Look at how often the word banter is used on this thread. Women and girls are called bitchy all the time, we are told that we are bitchy as a sex. Men can be cruel, disloyal, sexist but we have a special name for it, banter. My daughter was bullied by a boy at school, guess what she was told all his cruel jibes were, banter.

This man is cruel and disloyal, this is not someone I would trust to have my back. Marriage is long and sometimes hard, you can become ill, all sorts of changes happen over your life. You need a loyal partner.

DamnDeDoubtanceIsSpartacus · 24/08/2017 10:22

Lets get this straight, banter is when a man says anything he likes that is distasteful, sexist, cruel, disloyal, racist, whatever. But because he is a man society writes it off. Fuck that.

jeaux90 · 24/08/2017 10:38

Well done fears. You sound super strong. I hope he pulls his socks up. X

jeaux90 · 24/08/2017 10:42

And fears I became a single mum 6 years ago so you are right to make sure of your financial independence. I thank myself every day for being that sensible Grin

Cambionome · 24/08/2017 11:56

DamnDeDoubt has it completely as regards the "banter" - otherwise known as misogynistic crap.

Keep a very, very careful eye on your dp... to be honest he sounds as dodgy as fuck.

Cambionome · 24/08/2017 11:57

Sorry, dh not dp.

thisfamily · 24/08/2017 12:19

This kind of banter is really disrespectful and it is time men accept that it is the case and that it is not harmless. You have the right to feel sad, angry and disrespected by this and he needs to know how he makes you feel. Google everyday sexism.

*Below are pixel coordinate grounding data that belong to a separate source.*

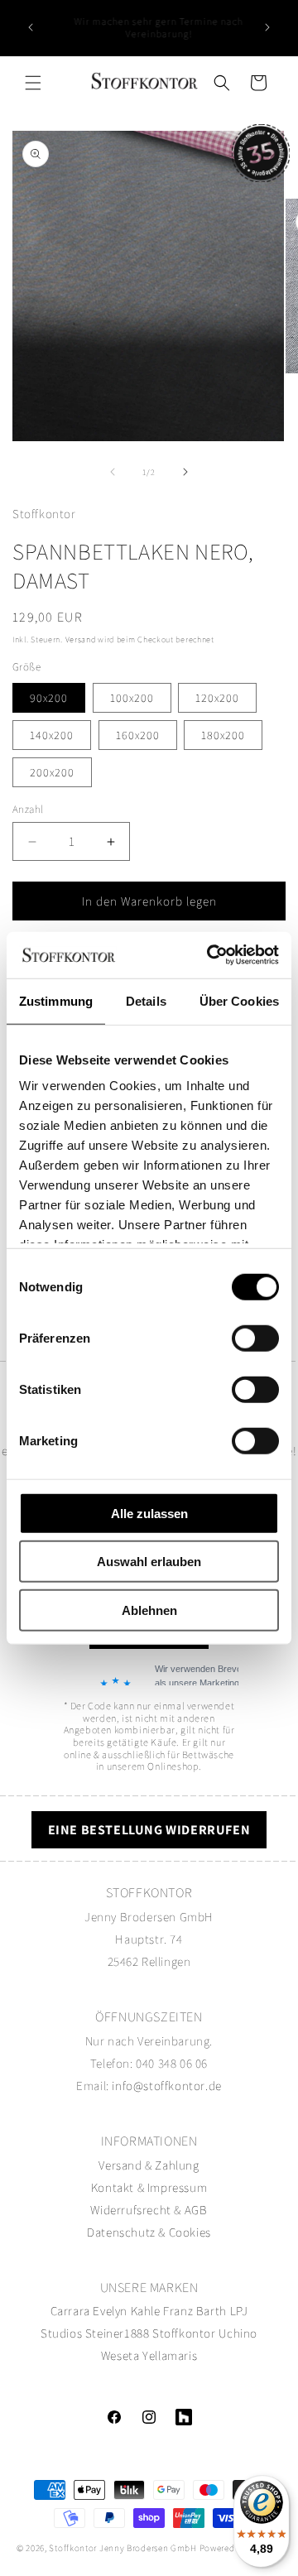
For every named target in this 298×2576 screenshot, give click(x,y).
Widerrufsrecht (130, 2210)
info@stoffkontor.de (166, 2085)
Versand (80, 639)
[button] (33, 83)
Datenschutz (121, 2232)
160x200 (138, 735)
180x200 (223, 735)
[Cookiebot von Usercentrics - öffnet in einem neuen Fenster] (210, 955)
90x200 (49, 697)
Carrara (70, 2311)
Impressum (177, 2187)
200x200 (52, 772)
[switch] (255, 1337)
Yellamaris (169, 2355)
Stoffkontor (184, 2333)
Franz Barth (195, 2311)
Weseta (120, 2355)
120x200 (217, 697)
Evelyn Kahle (126, 2311)
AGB (196, 2210)
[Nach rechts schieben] (185, 472)
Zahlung (177, 2165)
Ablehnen (149, 1610)
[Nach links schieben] (112, 472)
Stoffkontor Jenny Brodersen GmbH (122, 2548)
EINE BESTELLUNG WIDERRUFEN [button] (149, 1829)
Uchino (238, 2333)
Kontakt (114, 2187)
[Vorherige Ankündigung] (30, 27)
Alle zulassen (149, 1513)
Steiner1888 (117, 2333)
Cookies (190, 2232)
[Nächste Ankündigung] (267, 27)
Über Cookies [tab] (239, 1000)
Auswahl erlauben (149, 1562)
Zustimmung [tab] (56, 1000)
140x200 (52, 735)
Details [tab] (146, 1000)
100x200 (132, 697)
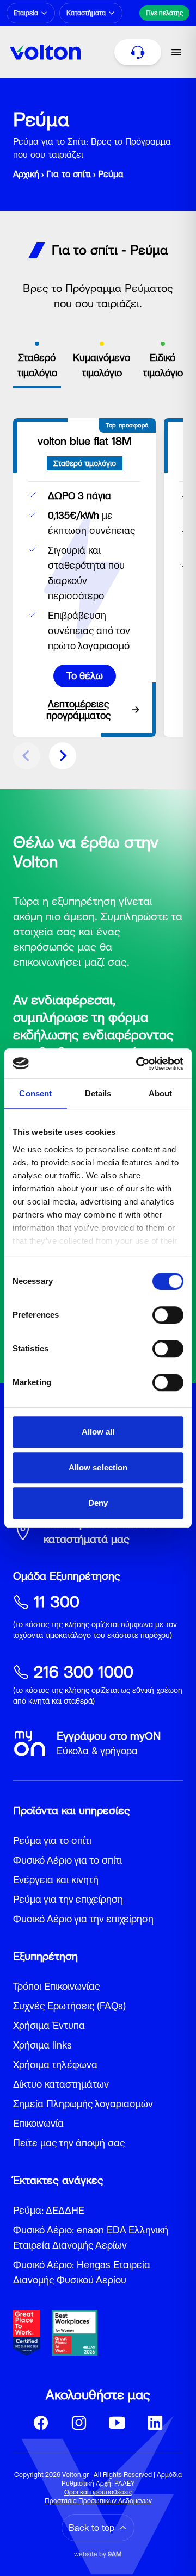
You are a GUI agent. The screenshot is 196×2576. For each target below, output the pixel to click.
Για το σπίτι (68, 174)
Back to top (91, 2527)
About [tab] (161, 1093)
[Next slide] (62, 755)
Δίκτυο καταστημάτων (61, 2084)
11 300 (56, 1602)
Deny (98, 1502)
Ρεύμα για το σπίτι (52, 1840)
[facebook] (41, 2422)
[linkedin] (155, 2422)
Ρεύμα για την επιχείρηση (68, 1899)
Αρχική (26, 174)
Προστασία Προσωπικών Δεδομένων (98, 2501)
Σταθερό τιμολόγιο (37, 365)
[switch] (167, 1315)
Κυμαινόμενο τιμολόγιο (101, 365)
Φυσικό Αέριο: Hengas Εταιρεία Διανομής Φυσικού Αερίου (81, 2272)
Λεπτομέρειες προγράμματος (78, 710)
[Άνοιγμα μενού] (176, 52)
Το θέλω (84, 675)
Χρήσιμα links (42, 2045)
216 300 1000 (83, 1672)
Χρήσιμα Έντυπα (49, 2025)
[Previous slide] (26, 755)
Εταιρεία (26, 13)
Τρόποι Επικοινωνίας (56, 1986)
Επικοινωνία (38, 2123)
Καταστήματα (86, 13)
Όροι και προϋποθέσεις (98, 2492)
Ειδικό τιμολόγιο (163, 365)
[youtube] (117, 2422)
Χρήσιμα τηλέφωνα (55, 2064)
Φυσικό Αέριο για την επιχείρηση (83, 1919)
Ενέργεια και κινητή (56, 1879)
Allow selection (98, 1467)
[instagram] (79, 2422)
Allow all (98, 1431)
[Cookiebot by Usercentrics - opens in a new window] (138, 1064)
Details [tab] (98, 1093)
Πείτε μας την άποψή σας (69, 2143)
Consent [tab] (35, 1093)
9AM (115, 2554)
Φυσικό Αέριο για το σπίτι (67, 1860)
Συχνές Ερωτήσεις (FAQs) (69, 2006)
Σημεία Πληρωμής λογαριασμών (83, 2103)
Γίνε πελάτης (164, 13)
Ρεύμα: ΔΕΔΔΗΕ (48, 2210)
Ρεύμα (111, 174)
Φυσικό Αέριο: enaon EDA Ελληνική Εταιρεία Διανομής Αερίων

Fearsfortears · 24/08/2017 12:33

Good to hear the strength from you all

I completely agree about 'banter' hence quote marks. I told DH it was misogynistic and disrespectful and how dare he.

Really not sure if he gets it- why would he say in first place.

I've been clear about what I think and need time to reflect on the mess now.

What is it with (some) of these testosterone- fuelled idiots. And those that can have one personality for home and another out and about?? Immature and pathetic

I'm still not happy obviously but no way a pushover/lie down and take it type

OP posts:
thisfamily · 24/08/2017 12:42

Fearsfortears women were the underdog for centuries having to put up with daily abuse from men. (they still do in some countries, Morocco was highlighted in the news recently).
Men still fantasize about having total control on us.
Even though it is not directed towards yourself, finding out how little regards he holds towards you affects you in a roundabout way.
The big underlying problem is that women are viewed as a lesser being and this is bound to come out in one way or another in your marriage. So I preach 0 tolerance.

DamnDeDoubtanceIsSpartacus · 24/08/2017 13:09

To be honest if he isn't getting it that is a huge problem. I would put the frighteners on him, tell him it's a good job he has been saving for divorce proceedings as he may need them.

jeaux90 · 24/08/2017 13:28

Fears. Laddish nature of what he does is no excuse by the way. My industry is very male dominated but I see plenty of men not behaving like that just to do business.

What this does come down to is whether he and you are in agreement about equality etc and if you are he needs to uphold that in all aspects of his life.

Like a previous poster I have zero tolerance to this over aggressive and misogynistic male sense of entitlement. I mean why oh why does he think that behaviour is ok.

I bet you are really disappointed in him x

Mrskeats · 24/08/2017 13:47

Why does being in property involve getting pissed and being an idiot? Are we are in Mad Men?
Couldn't deal with this. Awful

spudlike1 · 24/08/2017 13:55

His mr nice guy act at home is driven by guilt.....it is an 'act'
How much longer will you be manipulated like this.